Python Forum

Full Version: [split] How to find a specific word in a webpage and How to count it.
You're currently viewing a stripped down version of our content. View the full version with proper formatting.
Hey, I'm new here

Can someone please explain this line:
words = soup.find(text=lambda text: text and the_word in text)
I don't understand what is happening in lambda (I know what it is)

Thanks in advance
What version of bs did you use?
The string argument is a new name for text argument, that was in previous versions of BS.
Since v.4.4.0 text renamed to string

soup.find(text = func)
if string (or text) argument is a function, it should return True or False (from docs).
This function is applied to each text fragment within tags, if it returns True this fragment is returned. find_all searches for all such occurrences , find stops on the first one.
text=lambda text: text and the_word in text condition is simple: it search for non-empty string that includes the_word; It could be rewritten, e.g. as text = lambda x: x and the_word in x. Probably, you can try omit first condition, i.e. remove x and, but this could cause an error, if x became, e.g., None. This additional condition (x and) defends from errors that could rise when x becomes, e.g. None. In this case the_word in None would lead to TypeError.
(Mar-11-2019, 11:53 PM)scidam Wrote: [ -> ]Since v.4.4.0 text renamed to string
Yes i agree that it say that in doc,but i think they not done it.
In docstring for 4.7.1 it still say text,but both work text or string.
>>> bs4.__version__
'4.7.1'

>>> help(soup.find)
Help on method find in module bs4.element:

find(name=None, attrs={}, recursive=True, text=None, **kwargs) method of bs4.BeautifulSoup instance
    Return only the first child of this Tag matching the given
    criteria.
Good expatiation about the None stuff Thumbs Up

Can show a example of both,and i would also trow in a regex for it to be an all text search.
This is not the most normal usage of a parser,usually want more specific content that do a full text sreach of a web-page.
from bs4 import BeautifulSoup
import re

html = '''\
<p>Hello world and and python</p>
<td>python is a good language</td>
<td>not present in this text</td>
<div>Hello from python</div>'''

soup = BeautifulSoup(html, 'lxml')
the_word = 'python'
tags_found = soup.find_all(re.compile(".*"), text=lambda text: text and the_word in text)
print(tags_found)
print('-' * 15)
print([s.text for s in tags_found])
Output:
[<p>Hello world and and python</p>, <td>python is a good language</td>, <div>Hello from python</div>] --------------- ['Hello world and and python', 'python is a good language', 'Hello from python']

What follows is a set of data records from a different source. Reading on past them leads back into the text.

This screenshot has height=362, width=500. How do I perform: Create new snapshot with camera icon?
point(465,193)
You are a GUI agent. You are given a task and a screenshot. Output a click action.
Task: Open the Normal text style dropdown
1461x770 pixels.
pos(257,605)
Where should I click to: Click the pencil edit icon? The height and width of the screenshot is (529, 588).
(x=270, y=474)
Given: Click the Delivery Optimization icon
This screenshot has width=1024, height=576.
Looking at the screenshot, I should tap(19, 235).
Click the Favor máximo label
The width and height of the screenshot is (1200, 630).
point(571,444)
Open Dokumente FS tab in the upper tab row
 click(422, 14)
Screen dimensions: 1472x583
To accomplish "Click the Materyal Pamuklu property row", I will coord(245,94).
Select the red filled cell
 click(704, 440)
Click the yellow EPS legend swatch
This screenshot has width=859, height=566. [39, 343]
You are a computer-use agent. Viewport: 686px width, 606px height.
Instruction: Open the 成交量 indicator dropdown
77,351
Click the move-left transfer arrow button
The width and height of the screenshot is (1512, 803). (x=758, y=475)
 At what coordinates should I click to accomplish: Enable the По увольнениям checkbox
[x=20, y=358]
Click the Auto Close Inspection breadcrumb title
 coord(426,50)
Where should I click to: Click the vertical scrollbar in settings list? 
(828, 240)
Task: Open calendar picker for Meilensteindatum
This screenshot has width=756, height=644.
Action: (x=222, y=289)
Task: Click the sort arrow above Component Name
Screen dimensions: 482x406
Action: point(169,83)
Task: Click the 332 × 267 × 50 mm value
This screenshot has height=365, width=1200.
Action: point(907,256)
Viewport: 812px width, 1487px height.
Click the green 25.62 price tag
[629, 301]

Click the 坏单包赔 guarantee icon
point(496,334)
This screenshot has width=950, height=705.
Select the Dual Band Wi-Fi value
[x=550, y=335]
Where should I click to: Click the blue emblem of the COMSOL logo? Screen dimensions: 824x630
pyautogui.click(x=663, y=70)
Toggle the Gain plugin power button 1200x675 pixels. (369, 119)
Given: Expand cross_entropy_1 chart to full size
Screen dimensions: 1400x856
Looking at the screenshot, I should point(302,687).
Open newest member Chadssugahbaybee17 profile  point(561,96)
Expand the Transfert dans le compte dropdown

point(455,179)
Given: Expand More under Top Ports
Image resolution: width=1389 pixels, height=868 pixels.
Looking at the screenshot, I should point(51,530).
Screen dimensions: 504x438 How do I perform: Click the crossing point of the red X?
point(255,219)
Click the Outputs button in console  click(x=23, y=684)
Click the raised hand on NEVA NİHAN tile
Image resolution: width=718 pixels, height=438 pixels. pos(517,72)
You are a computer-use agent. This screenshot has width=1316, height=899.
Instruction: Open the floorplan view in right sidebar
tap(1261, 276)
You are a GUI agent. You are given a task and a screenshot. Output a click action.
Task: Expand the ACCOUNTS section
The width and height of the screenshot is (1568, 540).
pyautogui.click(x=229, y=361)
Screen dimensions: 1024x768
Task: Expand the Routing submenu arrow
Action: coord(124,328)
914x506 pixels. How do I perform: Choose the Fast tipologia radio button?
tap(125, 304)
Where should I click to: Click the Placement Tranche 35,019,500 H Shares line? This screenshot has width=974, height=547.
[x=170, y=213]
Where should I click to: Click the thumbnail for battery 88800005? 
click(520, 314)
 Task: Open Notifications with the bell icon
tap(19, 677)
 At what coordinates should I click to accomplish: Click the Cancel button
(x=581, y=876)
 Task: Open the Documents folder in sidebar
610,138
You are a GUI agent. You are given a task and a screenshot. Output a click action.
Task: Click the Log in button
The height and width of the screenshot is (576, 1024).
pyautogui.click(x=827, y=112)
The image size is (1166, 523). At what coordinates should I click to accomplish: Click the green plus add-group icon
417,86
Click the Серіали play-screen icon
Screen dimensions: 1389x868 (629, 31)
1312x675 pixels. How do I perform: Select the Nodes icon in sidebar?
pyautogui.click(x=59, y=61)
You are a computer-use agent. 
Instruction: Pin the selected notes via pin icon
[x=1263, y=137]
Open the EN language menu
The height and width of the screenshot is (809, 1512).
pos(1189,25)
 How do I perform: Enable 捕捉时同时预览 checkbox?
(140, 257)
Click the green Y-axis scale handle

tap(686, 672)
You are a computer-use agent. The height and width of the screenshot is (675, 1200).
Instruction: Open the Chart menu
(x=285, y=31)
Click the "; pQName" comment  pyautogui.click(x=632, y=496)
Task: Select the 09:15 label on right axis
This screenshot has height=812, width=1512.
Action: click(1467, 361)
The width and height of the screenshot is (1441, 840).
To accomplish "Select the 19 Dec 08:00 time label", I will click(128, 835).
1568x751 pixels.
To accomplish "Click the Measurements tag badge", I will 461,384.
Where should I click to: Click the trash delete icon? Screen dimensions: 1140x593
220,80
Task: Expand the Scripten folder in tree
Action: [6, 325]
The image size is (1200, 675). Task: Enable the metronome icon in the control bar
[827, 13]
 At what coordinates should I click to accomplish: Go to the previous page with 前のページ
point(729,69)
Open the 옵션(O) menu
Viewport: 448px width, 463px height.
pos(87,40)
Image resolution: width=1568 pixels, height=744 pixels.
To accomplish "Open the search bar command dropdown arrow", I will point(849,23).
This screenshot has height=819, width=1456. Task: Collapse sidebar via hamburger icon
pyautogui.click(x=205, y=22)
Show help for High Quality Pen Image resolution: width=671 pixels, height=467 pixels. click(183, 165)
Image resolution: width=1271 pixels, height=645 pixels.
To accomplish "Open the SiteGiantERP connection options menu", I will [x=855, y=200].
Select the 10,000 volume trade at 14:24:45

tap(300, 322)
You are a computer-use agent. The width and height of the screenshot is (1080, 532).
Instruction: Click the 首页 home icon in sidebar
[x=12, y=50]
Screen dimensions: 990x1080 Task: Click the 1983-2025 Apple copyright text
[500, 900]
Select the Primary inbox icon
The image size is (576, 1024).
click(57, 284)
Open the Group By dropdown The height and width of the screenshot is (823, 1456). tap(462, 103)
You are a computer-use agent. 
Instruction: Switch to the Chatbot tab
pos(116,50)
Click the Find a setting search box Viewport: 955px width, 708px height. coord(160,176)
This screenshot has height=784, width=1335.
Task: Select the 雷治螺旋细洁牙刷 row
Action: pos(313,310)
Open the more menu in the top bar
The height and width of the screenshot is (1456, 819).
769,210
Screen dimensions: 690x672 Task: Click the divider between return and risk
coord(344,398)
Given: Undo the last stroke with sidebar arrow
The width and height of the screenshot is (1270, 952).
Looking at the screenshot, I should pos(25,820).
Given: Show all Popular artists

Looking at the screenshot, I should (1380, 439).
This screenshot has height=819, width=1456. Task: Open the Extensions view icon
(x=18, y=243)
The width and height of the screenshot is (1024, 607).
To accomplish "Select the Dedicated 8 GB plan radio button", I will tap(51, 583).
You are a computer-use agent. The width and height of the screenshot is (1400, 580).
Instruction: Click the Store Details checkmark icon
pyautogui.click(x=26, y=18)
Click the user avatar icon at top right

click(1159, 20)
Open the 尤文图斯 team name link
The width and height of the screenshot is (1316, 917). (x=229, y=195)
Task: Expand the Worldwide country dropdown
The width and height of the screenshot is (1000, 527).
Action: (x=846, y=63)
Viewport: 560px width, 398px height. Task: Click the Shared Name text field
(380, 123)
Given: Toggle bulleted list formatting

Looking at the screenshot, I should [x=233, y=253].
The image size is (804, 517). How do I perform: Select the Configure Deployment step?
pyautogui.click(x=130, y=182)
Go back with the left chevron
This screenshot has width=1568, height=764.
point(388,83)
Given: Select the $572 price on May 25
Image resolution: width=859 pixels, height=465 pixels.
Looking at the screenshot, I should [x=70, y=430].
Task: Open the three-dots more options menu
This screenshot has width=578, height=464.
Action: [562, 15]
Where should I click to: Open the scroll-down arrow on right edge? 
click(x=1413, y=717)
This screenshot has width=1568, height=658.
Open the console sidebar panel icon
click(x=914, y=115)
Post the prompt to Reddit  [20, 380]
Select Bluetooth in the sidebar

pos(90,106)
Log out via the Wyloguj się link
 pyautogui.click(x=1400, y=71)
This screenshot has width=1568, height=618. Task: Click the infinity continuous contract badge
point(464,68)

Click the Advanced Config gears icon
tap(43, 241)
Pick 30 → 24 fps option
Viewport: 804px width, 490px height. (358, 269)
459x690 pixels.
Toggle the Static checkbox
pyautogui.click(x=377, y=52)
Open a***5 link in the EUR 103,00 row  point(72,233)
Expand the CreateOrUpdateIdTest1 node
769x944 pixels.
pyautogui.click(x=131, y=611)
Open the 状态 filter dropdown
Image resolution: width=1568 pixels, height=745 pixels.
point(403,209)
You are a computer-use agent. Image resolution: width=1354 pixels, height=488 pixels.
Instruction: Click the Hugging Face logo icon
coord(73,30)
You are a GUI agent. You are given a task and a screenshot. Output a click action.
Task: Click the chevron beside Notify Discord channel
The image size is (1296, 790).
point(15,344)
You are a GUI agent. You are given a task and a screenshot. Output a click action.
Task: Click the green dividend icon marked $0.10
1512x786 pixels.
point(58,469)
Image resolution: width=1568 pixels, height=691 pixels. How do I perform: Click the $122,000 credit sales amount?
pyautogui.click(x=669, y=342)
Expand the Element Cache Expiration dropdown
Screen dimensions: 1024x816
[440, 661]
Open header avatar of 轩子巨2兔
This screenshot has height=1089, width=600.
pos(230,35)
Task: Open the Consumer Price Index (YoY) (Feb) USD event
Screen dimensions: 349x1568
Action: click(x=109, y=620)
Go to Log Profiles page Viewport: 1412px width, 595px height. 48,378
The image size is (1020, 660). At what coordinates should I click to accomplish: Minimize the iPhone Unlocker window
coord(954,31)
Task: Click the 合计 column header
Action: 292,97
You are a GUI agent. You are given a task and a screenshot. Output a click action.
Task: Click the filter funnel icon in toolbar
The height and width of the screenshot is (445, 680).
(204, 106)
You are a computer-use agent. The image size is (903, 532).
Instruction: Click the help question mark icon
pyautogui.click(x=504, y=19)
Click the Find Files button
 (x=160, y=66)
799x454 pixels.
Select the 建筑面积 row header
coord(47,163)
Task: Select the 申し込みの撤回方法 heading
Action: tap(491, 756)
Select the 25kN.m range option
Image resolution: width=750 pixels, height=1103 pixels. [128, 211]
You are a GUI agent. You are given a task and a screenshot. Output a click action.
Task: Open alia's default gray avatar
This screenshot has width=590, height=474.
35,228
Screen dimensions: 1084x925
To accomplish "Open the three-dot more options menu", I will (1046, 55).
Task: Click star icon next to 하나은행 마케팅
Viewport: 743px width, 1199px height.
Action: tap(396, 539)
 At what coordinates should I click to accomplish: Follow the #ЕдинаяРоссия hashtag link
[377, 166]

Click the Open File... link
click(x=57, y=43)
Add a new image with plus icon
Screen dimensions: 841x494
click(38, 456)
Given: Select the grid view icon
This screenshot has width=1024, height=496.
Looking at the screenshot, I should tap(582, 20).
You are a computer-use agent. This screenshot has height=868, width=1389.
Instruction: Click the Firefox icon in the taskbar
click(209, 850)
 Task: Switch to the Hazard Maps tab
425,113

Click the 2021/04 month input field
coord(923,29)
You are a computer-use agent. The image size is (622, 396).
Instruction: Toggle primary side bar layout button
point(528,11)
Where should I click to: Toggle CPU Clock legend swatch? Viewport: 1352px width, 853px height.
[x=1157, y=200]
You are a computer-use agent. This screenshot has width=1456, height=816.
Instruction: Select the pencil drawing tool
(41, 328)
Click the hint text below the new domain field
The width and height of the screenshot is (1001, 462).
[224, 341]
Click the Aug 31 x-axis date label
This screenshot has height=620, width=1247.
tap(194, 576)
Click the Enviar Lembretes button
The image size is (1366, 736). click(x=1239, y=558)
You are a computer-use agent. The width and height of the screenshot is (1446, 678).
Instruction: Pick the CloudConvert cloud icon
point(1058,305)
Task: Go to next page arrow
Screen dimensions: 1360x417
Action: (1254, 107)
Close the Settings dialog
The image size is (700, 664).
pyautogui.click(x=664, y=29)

Without lambda(anonymous function no name),now a normal function with name.
from bs4 import BeautifulSoup
import re

html = '''\
<p>Hello world and and python</p>
<td>python is a good language</td>
<td>not present in this text</td>
<div>Hello from python</div>'''

def contains_word(text):
    return text and the_word in text

soup = BeautifulSoup(html, 'lxml')
the_word = 'python'
tags_found = soup.find_all(re.compile(".*"), text=contains_word)
print(tags_found)
print('-' * 15)
print([s.text for s in tags_found])
Output:
[<p>Hello world and and python</p>, <td>python is a good language</td>, <div>Hello from python</div>] --------------- ['Hello world and and python', 'python is a good language', 'Hello from python']